Supplied records –
• • • •
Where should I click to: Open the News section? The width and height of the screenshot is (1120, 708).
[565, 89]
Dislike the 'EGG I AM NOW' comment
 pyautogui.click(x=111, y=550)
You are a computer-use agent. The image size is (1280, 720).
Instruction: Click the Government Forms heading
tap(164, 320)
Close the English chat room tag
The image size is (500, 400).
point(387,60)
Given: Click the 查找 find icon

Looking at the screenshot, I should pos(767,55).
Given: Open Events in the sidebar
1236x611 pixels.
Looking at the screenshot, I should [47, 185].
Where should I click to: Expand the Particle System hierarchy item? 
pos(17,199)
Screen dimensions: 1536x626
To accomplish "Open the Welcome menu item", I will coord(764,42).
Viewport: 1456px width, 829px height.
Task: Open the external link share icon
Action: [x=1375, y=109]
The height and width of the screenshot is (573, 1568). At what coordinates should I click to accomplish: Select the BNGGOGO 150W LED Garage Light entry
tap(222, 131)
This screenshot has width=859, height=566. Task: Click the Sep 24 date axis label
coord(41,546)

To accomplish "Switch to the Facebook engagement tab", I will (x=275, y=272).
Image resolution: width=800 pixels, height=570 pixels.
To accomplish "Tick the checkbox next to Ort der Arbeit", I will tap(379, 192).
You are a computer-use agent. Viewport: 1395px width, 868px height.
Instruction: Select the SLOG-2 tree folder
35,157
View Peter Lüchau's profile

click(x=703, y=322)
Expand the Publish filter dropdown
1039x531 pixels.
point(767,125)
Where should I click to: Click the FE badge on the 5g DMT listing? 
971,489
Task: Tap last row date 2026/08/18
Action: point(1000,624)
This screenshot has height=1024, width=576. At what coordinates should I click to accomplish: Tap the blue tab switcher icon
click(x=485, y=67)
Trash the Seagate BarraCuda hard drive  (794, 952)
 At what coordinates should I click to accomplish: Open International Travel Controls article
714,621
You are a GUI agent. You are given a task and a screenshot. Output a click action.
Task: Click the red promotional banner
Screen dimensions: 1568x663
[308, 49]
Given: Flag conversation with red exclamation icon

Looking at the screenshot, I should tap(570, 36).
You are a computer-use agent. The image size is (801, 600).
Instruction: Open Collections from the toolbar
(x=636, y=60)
• • • •
Stated task – Could you reproduce, word for word, every line of the listing from the one holding "At what coordinates should I click to accomplish: Open" through the last line of the listing, inclusive?

Written response –
 At what coordinates should I click to accomplish: Open International Travel Controls article
714,621
You are a GUI agent. You are given a task and a screenshot. Output a click action.
Task: Click the red promotional banner
Screen dimensions: 1568x663
[308, 49]
Given: Flag conversation with red exclamation icon

Looking at the screenshot, I should tap(570, 36).
You are a computer-use agent. The image size is (801, 600).
Instruction: Open Collections from the toolbar
(x=636, y=60)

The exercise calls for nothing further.